Von: mk
Bozen – Der umstrittene 28-Punkte-Plan ist vom Tisch – zumindest vorerst: Europäer und Ukrainer haben den von vielen als “russische Wunschliste” kritisierten Plan in Genf mit US-Vertretern nachverhandelt. Gleichzeitig scheint Russland von seinen bisherigen Positionen nicht abrücken zu wollen. Warum ein Frieden mit der Ukraine für Kreml-Despot Wladimir Putin schwierig bleibt.
Sollte die Ukraine – etwa durch die USA – zur Abtretung von Gebieten gezwungen werden, könnte sie die völkerrechtliche Anerkennung verweigern. Die De-facto-Lösung wäre für die Ukraine sicher schmerzhaft. Für Russland wäre sie gesichtswahrend: Selbst als Diktator muss Putin die zahlreichen Verluste an Soldaten und Kriegsmaterial vor seiner Bevölkerung rechtfertigen.
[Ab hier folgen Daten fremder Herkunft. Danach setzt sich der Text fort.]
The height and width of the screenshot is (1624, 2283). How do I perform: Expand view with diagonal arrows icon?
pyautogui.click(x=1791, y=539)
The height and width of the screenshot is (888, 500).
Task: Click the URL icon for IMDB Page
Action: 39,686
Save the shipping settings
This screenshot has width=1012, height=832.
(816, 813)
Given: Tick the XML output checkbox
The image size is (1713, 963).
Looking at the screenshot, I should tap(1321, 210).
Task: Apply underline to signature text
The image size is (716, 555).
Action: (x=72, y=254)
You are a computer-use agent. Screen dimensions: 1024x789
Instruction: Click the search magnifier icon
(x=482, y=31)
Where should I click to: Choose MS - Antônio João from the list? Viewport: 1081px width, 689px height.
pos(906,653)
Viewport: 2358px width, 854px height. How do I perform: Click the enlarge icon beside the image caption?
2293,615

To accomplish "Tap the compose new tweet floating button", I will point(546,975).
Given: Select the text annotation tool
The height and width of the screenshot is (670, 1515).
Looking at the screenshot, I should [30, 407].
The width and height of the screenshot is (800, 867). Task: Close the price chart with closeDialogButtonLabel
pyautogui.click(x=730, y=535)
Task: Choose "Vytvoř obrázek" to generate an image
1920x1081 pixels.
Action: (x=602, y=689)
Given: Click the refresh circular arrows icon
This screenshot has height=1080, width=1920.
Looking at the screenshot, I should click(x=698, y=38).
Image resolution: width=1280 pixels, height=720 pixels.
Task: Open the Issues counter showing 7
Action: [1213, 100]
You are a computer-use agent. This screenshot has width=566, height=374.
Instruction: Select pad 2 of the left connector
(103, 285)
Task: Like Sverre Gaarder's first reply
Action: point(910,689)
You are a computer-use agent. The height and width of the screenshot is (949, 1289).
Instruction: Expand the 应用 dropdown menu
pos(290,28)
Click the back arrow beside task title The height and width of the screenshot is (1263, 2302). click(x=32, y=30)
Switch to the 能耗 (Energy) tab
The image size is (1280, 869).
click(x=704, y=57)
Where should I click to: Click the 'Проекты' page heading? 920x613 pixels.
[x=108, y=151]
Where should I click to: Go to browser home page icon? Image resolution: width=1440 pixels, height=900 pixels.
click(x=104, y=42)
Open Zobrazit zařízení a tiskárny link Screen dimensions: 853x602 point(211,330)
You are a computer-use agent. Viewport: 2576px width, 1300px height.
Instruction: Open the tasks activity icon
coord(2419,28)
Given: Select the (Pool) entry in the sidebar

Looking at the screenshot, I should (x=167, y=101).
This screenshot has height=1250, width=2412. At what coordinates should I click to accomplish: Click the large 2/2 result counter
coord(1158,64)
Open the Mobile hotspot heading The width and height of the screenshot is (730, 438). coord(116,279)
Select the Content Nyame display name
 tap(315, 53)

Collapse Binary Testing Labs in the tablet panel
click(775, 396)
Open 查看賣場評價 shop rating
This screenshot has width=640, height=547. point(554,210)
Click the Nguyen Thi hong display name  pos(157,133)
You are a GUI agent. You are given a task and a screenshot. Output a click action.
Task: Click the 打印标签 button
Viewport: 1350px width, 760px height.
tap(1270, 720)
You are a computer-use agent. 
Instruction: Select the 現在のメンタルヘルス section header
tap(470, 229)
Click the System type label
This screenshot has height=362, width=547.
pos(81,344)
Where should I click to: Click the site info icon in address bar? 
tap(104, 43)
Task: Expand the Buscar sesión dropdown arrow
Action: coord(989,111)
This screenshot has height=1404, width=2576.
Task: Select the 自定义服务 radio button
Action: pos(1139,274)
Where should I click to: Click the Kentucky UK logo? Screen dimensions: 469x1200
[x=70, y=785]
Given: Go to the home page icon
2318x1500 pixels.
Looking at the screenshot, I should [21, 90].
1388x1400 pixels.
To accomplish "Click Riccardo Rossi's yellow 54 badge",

Auch der Verzicht auf einen NATO-Beitritt würde die Ukraine nicht gänzlich schutzlos zurücklassen, wenn etwa der Artikel fünf der NATO auf die Ukraine ausgedehnt wird. Ein geschickt ausgehandelter Kompromiss mit entschiedenen Verbündeten im Westen kommt der kriegsgebeutelten Ukraine deshalb eher gelegen als Russland.
Denn unabhängig von imperialistischen Machtphantasien im Kreml wäre auch eine verkleinerte Ukraine für Putin ein Dorn im Auge, wenn sie demokratisch bleibt. Hilft der Westen beim Wiederaufbau mit, könnte die Ukraine zu einem der prosperierendsten Länder in Europa mit hohem Lebensstandard werden. Trotz der jüngsten Korruptionsfälle, die zuletzt bekannt wurden, herrscht in der Ukraine bereits jetzt mehr Rechtsstaatlichkeit als in Russland. Die Menschen dürfen sich frei äußern und auch die Wahlen sind frei – Dinge, die es in Russland nicht gibt.
Russland hat seinerseits auf Kriegswirtschaft umgestellt und wird auch nach dem Krieg nicht zuletzt wegen der Sanktionen unter wirtschaftlichen Schwierigkeiten leiden, was sich auf den Lebensstandard der Menschen auswirken wird. Gleichzeitig wird Russland von Traumatisierten und Kriminellen überschwemmt werden, die als Soldaten an der Front gedient haben und heimkehren werden – ein Faktor, der die öffentliche Sicherheit und das Zusammenleben in der Gesellschaft maßgeblich beeinflussen könnte.
Kurz gesagt: Wer die Möglichkeit hat, die Ukraine im Fall eines Friedens mit Russland objektiv zu vergleichen, weiß, wer das bessere Los gezogen hat. Auch die russische Propaganda wird daran wenig ändern können. Für Putin ist das mehr als nur ein Affront, sondern eine Situation, die für ihn die Gefahr eines machtpolitischen Umsturzes in sich birgt. Für Europa und dem Westen bleibt unterdessen die Frage offen, ob man man kriegerisch herbeigeführte Grenzverschiebungen wirklich so hinnehmen will.